But as global races for AI hegemony get hot, India is lagging behind, especially when creating its own basic language models that will be used to drive things like chatbots. It seems to have happened.
The government claims that homemade equivalents to Deepseek are not far away. We provide startups, universities and researchers with thousands of high-end chips needed for development within 10 months.
The gusts of the global AI leader have also recently spoken about India’s capabilities.
This month, Open Eye CEO Sam Altman said India should play a leading role in the AI revolution after initially rejecting it. The country is now the second largest market in Openai with users.
Others like Microsoft have committed $3 billion (£2.4 billion) to cloud and AI infrastructure. Jensen Huang of Nvidia also spoke about India’s “unparalleled” technical talent as the key to unlocking future possibilities.
With 200 startups working on generation AI, entrepreneurs are well underway.

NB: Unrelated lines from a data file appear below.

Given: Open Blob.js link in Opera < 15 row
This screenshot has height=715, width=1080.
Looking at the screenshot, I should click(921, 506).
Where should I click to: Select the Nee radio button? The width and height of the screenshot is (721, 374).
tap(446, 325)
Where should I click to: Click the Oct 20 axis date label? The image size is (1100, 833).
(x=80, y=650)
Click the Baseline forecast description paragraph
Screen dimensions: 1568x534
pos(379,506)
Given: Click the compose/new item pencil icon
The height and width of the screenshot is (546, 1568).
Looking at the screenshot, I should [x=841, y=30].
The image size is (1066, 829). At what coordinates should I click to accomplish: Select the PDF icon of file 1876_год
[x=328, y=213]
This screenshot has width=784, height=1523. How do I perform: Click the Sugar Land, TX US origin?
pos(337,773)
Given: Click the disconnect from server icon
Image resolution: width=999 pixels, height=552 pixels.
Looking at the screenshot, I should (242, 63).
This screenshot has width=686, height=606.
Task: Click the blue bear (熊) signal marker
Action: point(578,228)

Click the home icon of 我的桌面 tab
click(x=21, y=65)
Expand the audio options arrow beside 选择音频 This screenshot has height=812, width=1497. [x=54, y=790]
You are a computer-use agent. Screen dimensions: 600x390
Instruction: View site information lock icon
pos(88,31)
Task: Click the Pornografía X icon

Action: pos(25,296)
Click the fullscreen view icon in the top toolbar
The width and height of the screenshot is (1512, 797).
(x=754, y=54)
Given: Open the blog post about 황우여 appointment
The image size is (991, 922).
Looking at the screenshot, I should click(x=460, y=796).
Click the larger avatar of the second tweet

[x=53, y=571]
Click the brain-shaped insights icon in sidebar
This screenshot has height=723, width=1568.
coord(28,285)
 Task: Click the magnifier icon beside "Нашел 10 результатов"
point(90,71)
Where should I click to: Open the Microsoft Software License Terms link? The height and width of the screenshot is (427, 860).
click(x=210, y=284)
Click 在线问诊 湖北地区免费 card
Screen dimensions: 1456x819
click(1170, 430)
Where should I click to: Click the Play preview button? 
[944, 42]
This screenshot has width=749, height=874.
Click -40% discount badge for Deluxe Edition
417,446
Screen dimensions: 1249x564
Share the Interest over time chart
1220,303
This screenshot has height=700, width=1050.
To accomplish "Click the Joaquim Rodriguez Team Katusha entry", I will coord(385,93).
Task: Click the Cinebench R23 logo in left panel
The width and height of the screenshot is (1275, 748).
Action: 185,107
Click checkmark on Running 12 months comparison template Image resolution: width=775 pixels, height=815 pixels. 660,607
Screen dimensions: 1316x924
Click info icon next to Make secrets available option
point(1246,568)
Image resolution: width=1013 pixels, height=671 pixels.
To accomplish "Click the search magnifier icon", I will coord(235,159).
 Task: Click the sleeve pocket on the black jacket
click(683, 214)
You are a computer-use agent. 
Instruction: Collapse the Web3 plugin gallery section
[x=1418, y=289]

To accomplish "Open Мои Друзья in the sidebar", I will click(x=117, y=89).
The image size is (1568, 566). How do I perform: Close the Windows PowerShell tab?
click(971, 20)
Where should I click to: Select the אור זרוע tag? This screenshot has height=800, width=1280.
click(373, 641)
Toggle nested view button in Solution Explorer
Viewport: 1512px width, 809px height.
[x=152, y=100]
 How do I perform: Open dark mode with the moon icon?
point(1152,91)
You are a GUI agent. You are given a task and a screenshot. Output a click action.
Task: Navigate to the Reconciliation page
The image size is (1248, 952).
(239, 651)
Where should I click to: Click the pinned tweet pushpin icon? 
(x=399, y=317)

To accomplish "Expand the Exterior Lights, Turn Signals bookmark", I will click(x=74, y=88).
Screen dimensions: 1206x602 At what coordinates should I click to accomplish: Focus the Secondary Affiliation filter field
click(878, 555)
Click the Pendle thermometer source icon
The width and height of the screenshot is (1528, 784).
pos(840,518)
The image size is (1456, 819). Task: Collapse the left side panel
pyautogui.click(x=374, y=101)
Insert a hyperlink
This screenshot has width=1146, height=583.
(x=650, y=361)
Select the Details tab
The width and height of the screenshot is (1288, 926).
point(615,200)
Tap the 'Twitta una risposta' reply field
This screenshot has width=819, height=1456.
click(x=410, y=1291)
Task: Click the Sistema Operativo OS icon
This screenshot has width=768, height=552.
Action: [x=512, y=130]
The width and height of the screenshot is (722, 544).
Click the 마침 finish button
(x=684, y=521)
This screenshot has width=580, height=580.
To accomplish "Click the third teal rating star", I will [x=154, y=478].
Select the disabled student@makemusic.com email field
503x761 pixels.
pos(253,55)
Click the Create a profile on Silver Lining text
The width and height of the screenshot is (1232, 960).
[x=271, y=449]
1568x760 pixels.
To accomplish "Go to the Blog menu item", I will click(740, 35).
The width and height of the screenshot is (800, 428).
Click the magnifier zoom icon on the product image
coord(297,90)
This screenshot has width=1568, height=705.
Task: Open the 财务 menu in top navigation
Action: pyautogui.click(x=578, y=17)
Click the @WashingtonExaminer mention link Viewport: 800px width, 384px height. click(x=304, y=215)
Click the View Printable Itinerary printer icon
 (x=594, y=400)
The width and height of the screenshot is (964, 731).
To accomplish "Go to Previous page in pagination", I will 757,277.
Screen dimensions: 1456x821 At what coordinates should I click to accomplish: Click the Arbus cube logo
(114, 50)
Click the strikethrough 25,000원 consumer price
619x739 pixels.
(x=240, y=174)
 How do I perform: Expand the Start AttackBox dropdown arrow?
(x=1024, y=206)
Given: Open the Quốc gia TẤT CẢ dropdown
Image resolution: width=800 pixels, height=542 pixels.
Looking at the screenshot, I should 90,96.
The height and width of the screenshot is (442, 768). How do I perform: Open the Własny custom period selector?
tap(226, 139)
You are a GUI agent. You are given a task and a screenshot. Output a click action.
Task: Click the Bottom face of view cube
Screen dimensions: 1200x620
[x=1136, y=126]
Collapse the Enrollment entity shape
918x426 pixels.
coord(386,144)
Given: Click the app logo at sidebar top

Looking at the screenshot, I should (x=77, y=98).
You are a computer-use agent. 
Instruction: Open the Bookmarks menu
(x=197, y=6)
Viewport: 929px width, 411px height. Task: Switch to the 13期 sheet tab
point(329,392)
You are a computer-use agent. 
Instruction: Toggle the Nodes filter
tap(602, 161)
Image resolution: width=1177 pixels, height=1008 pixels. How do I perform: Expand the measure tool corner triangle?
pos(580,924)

But despite having important factors for success, India risks falling behind without fundamental structural modifications to education, research and state policies, experts say.
China and the US already have a “4-5-year head start”, investing heavily in research and academia, developing AI for military applications, law enforcement and now large-scale language models tech analyst Prasantroy told the BBC.
Although it is in the top five globally in Stanford’s AI Vibrancy Index, ranked in metrics such as patents, funding, policy, research, and more, India is still behind two superpowers in many key areas.
China and the US were granted 60% and 20% of the total world AI patents between 2010 and 2022, respectively. India was less than half percent.
Indian AI startups received a small portion of the private investments made by US and Chinese companies in 2023.
Meanwhile, India’s state-funded AI mission is worth a trivial $1 billion compared to the incredible $500 billion allocated by the US to Stargate. This is a plan to build a large-scale AI infrastructure in the US. By 2030.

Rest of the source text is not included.